Could you transcribe the entries below exactly, starting at the line that contains "Where should I" and stopping at the last line, without any pictures?

#### Record extracts ####

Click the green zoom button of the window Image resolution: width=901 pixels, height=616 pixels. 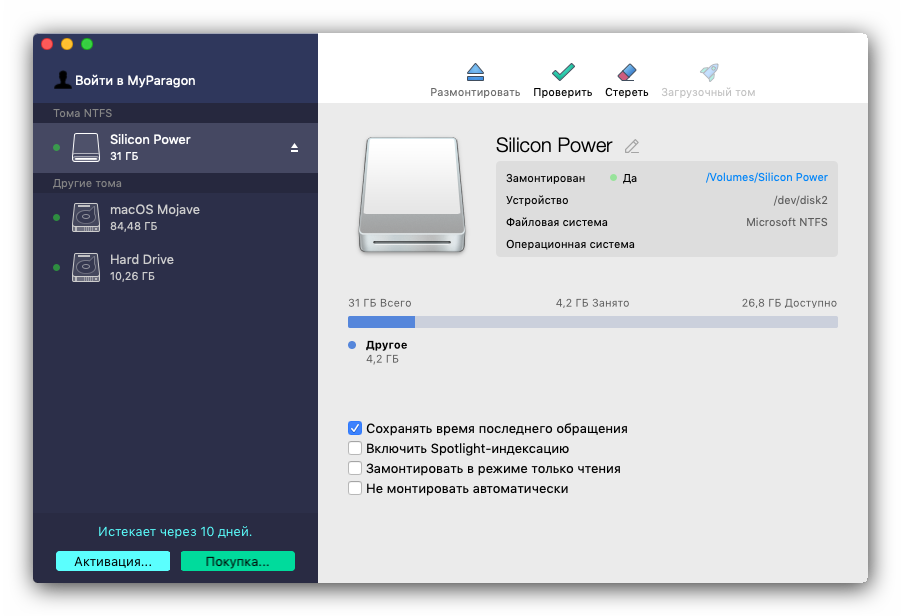[87, 44]
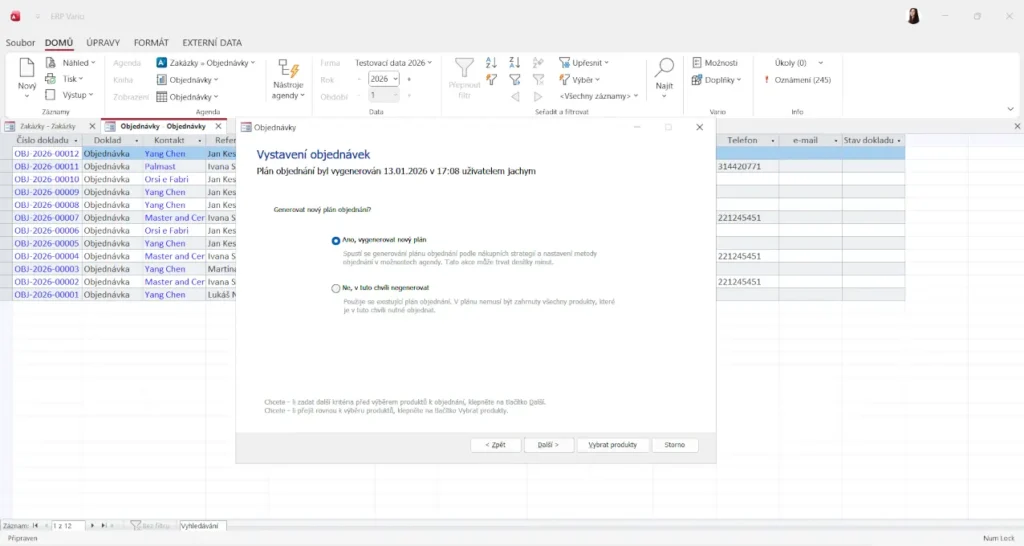Click the Najít magnifier icon
The width and height of the screenshot is (1024, 546).
(x=664, y=68)
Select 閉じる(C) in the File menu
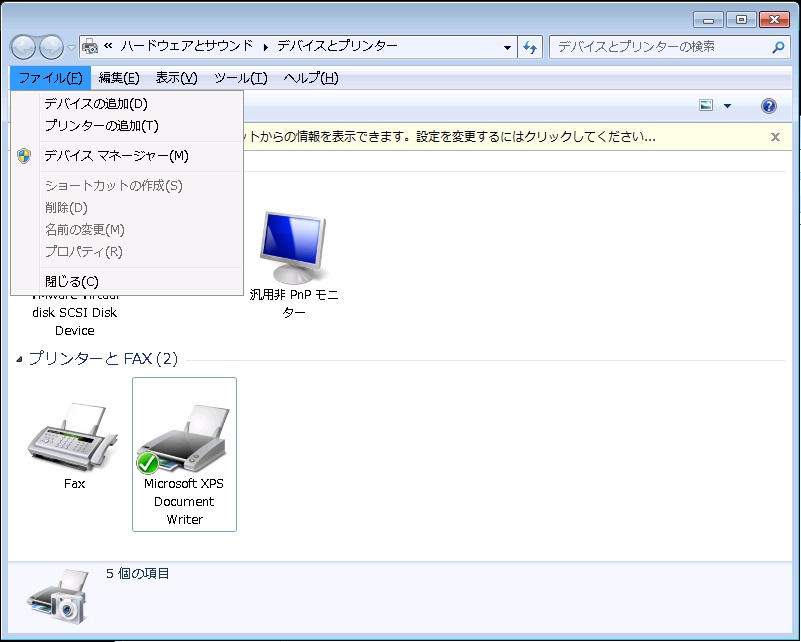 point(71,281)
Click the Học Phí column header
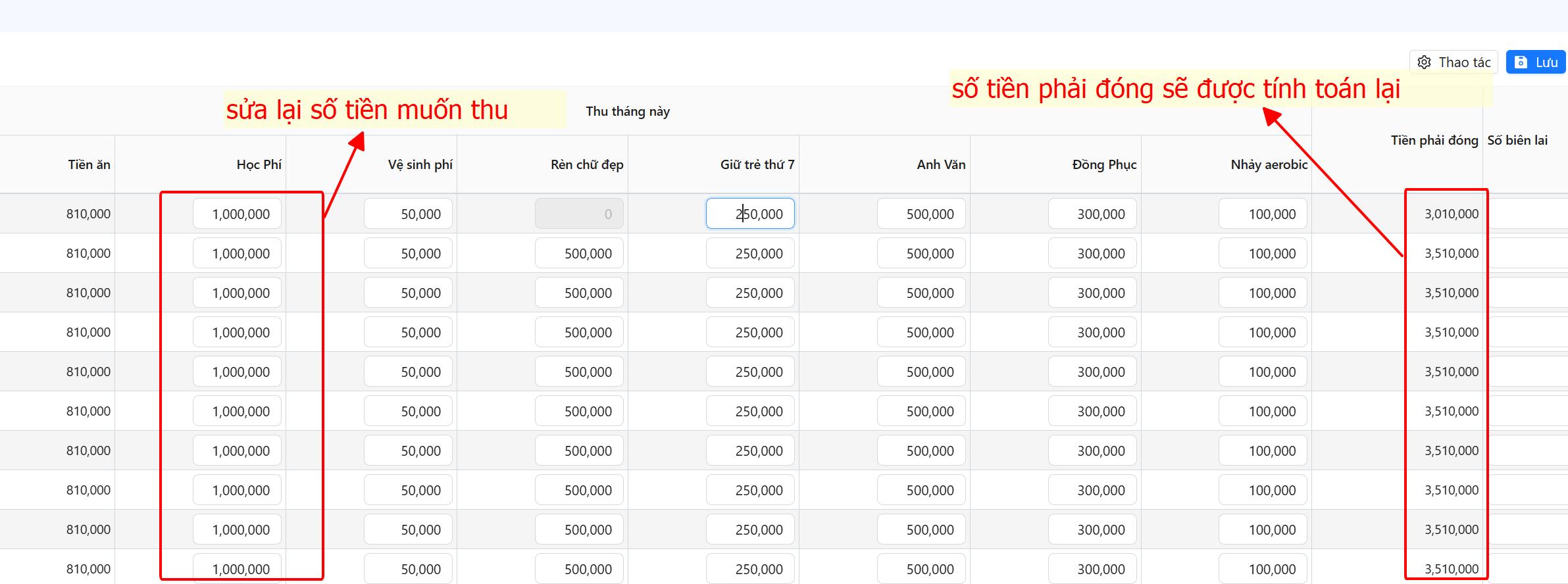The height and width of the screenshot is (584, 1568). 259,164
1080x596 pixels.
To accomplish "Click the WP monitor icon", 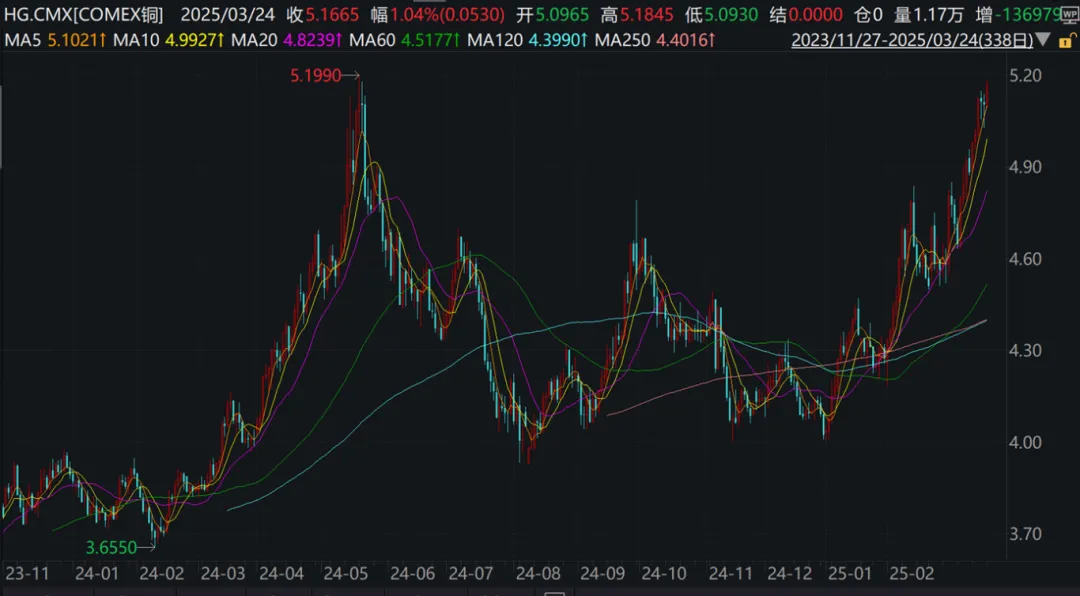I will click(x=1072, y=14).
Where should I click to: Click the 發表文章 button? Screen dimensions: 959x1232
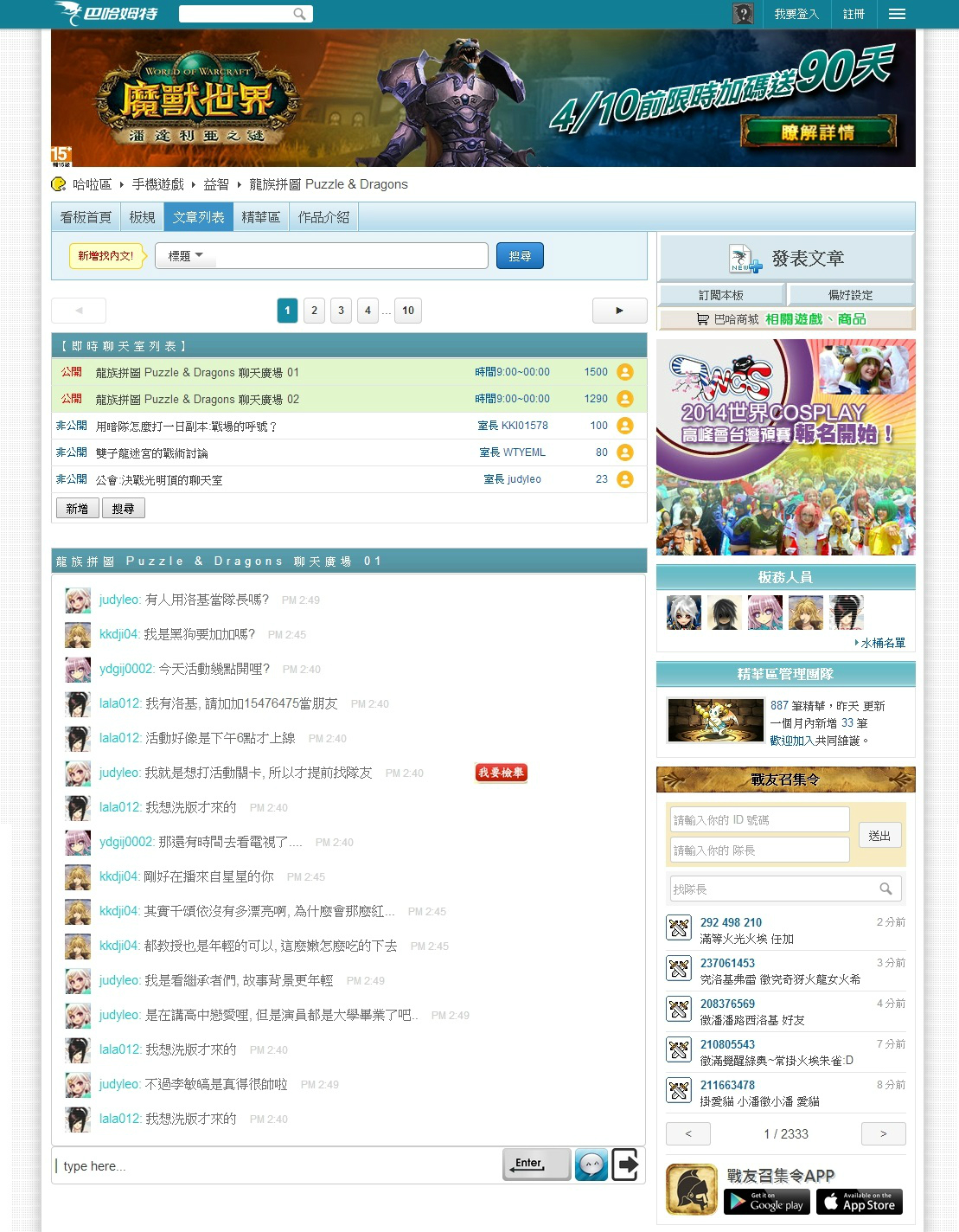click(786, 259)
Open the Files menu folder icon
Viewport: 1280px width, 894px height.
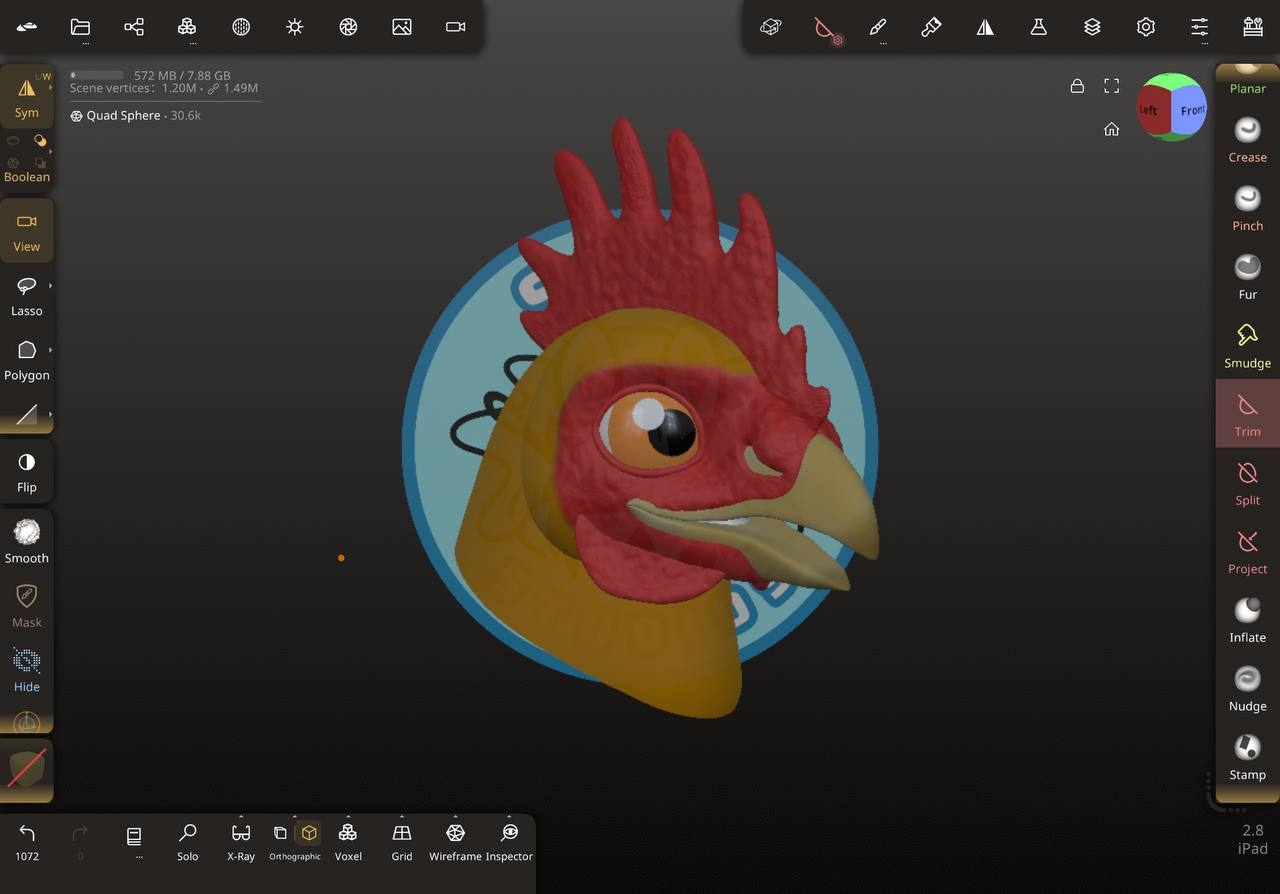tap(80, 27)
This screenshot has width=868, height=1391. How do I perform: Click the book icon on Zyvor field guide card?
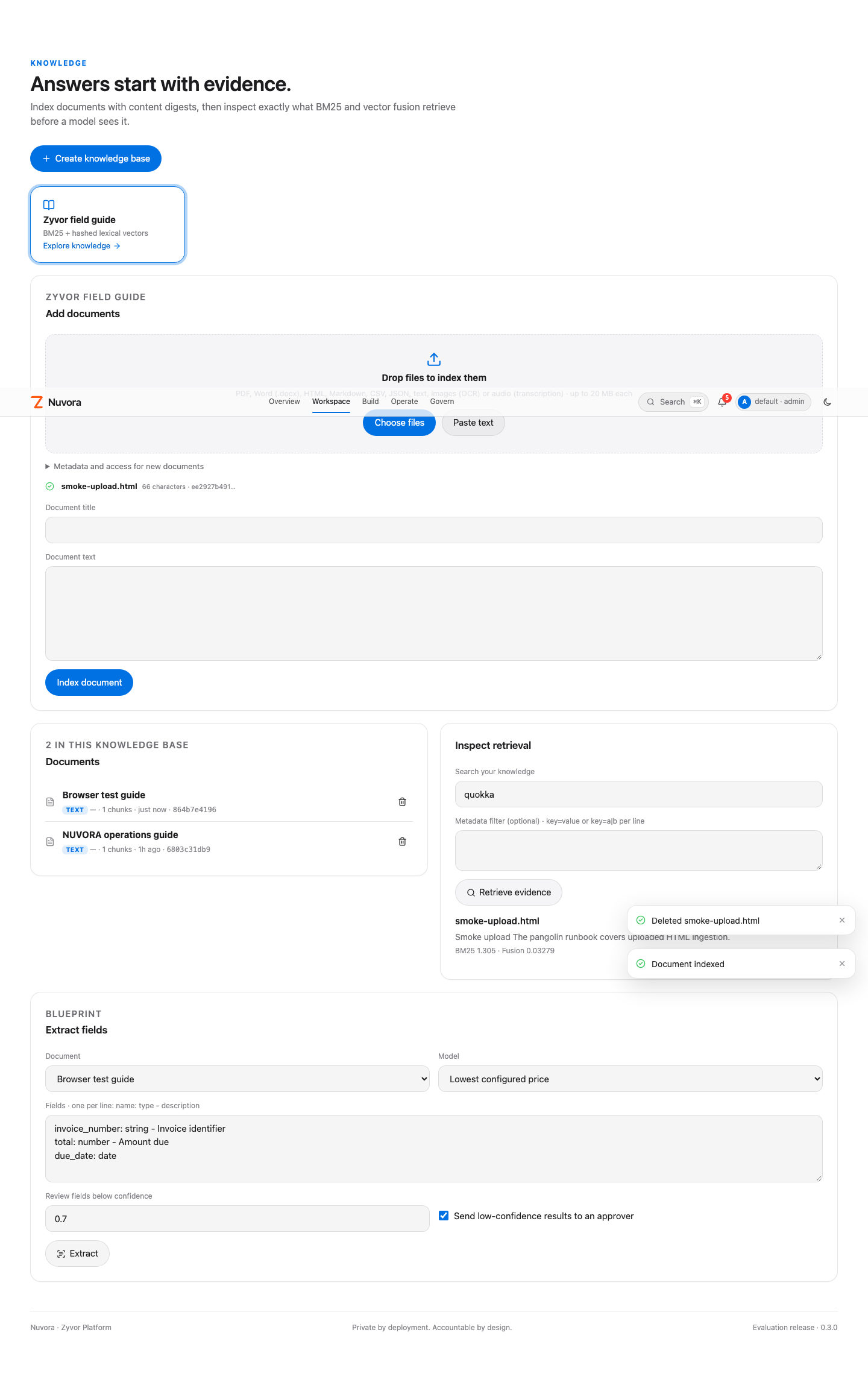49,205
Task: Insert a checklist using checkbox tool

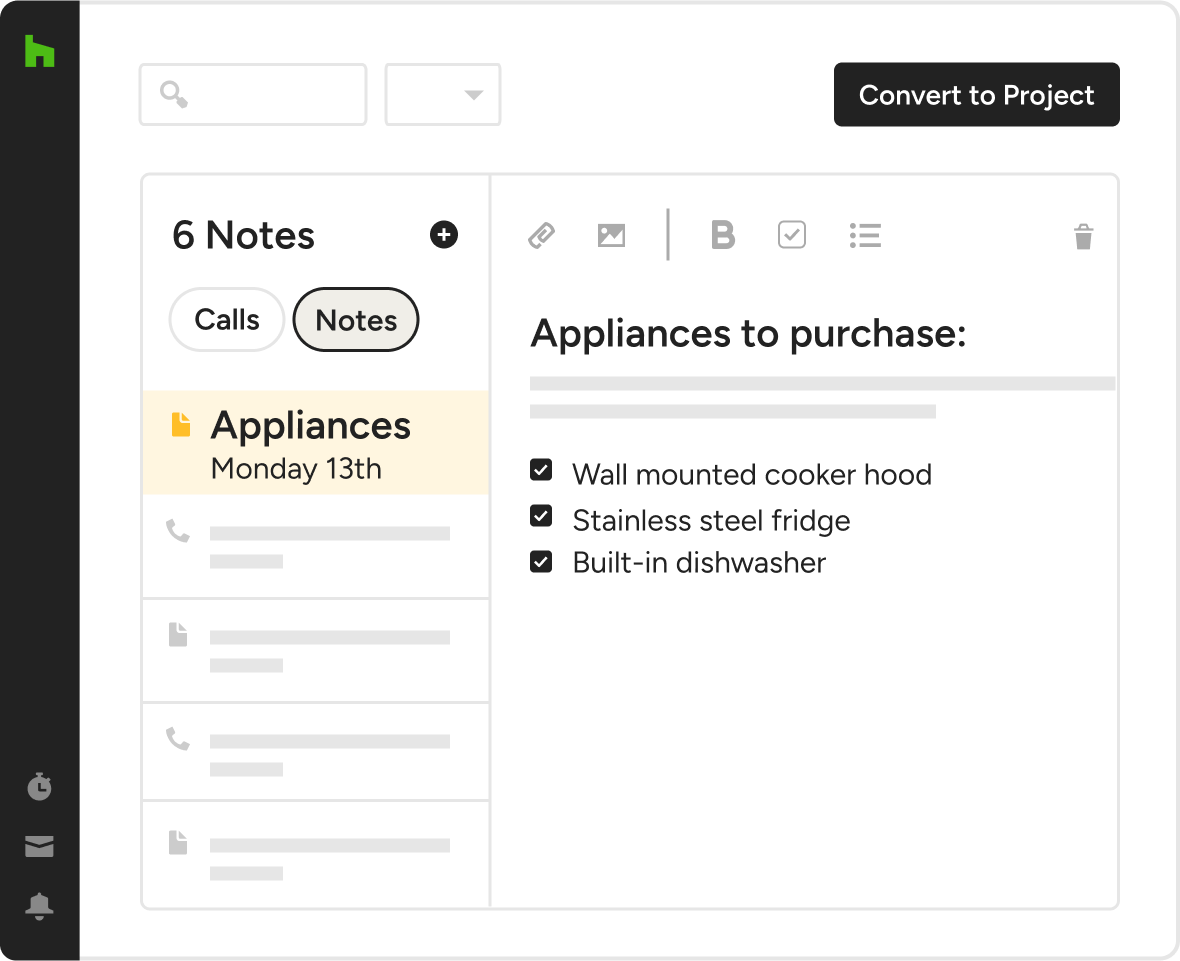Action: click(x=791, y=236)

####

*Response:*
Where should I click to: Click the 發表文章 button? Screen dimensions: 959x1232
click(786, 259)
Open the Files menu folder icon
Viewport: 1280px width, 894px height.
tap(80, 27)
This screenshot has width=868, height=1391. How do I perform: Click the book icon on Zyvor field guide card?
49,205
Task: Insert a checklist using checkbox tool

Action: click(x=791, y=236)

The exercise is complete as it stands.